El oficial se aleja por el pasillo, unos pocos pasos son suficientes para dejar encerrado al comisario en aquel cuarto a sus espaldas. Pero de repente se detiene porque lo escucha que se incorpora del suelo. Da media vuelta, ve los dedos que abrazan los barrotes en la pequeña abertura de la puerta. Desde aquel otro lado llegan temblando estas palabras:
-Sacame de acá.
En la voz del comisario ya no están sus órdenes de antes.
-Te lo suplico. Sacame de acá.
El oficial deja que el aire quede otra vez en silencio, que se callen incluso estas palabras dentro de su cabeza. Vuelve a mirar hacia el frente, y retoma su camino.
Tito llega hasta la carnicería, un farol cuelga de unos cables sobre la calle desierta. Con ambas manos golpea las cortinas del negocio, y el ruido que hace la chapa al agitarse es igual al trueno de una tormenta. Quiere que le abran, quiere descender al sótano donde vive, necesita encontrarse con esa boca y esa nariz y esos ojos en las manchas de humedad de las paredes. Pero esta vez resultará distinto, en cierto modo ha venido a despedirse. Para eso va a quedarse de pie junto a su catre, va a esperar a que la araña descienda. Antes de salir de la comisaria Tito dio vueltas por las habitaciones, en una de ellas encontró lo que buscaba en el cajón abierto de un escritorio. Eso que sujeta ahora en la mano lo esconde entre el pantalón por debajo de la camisa. Esta vez no piensa usar la boca, sus dientes, como hizo con el rostro de la señorita Lorena. Los bichos le dan asco. Cuando la araña se le acerque, y pretenda meterlo dentro de la cama, bastará con dejar que se le eche encima para hacerle en la barriga un agujero.
El oficial deja el pasillo, camina y entra a su despacho. Busca su silla y se sienta allí. Todo le resulta extrañamente quieto, el eco de su disparo se ha disuelto ya en la noche, y sin embargo la explosión le palpita en la mano, en el temblor de sus dedos.

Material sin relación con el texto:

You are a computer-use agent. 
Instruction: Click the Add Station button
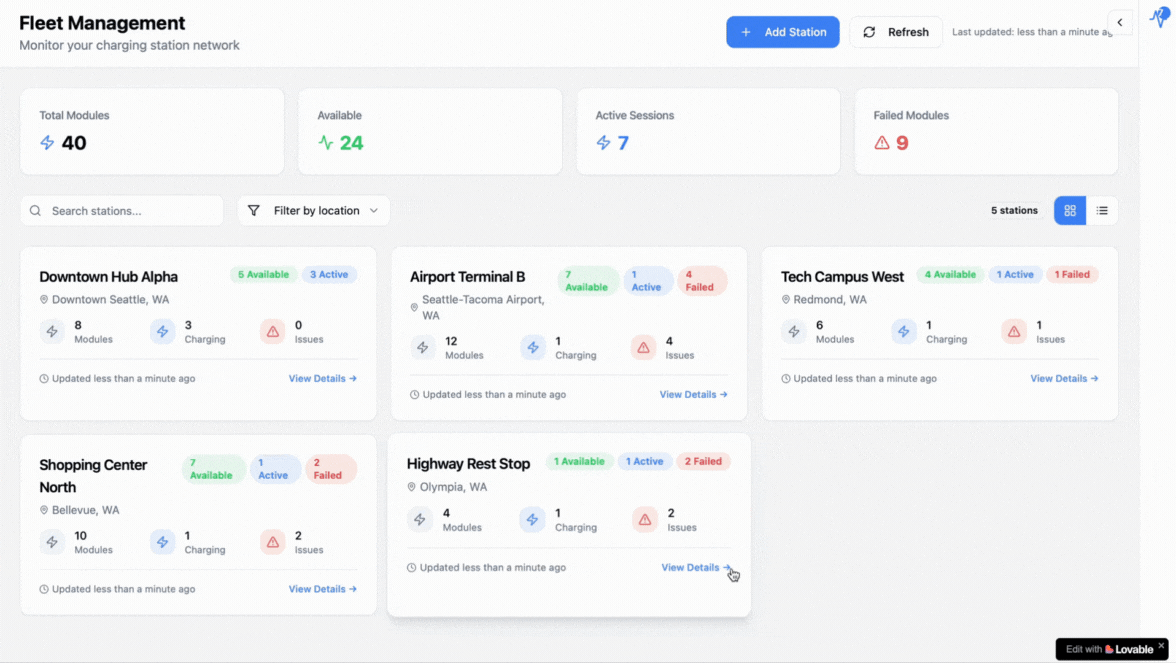pos(782,32)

Desde afuera, desde el campo abierto, llega con suma nitidez un silencio nocturno. Con un gesto apesadumbrado apoya el arma sobre el escritorio, el caño queda apuntándole al corazón. Falta todavía para que aparezcan por la ventana abierta los primeros reflejos del alba, y sin embargo esta noche se ha acabado. El oficial cierra los ojos. Lentamente le parece comenzar a percibir el rumor lejano del arroyo. Su agua viva crece, se desborda, brota de su cauce y atraviesa el monte, luego rueda por la calle de tierra en busca de esta comisaria. El oficial se abandona a estos pensamientos, por debajo de las puertas un agua plateada comienza a meterse dentro de la casa. Hasta llegar al pasillo, a las distintas habitaciones, a este despacho. El oficial reclinado en el respaldo de su silla baja una mano, estira los dedos. Sus pies ahora vuelven a pisar aquella sustancia blanda del barro, de la arena mojada, en la intemperie del recuerdo se le erizada otra vez la piel. El agua le trepa por los tobillos, le toma las piernas, el agua de su arroyo llega a la altura de su silla, de su escritorio. Hace que su cuerpo pese menos ahora, cuando la comisaria entera comienza a inundarse.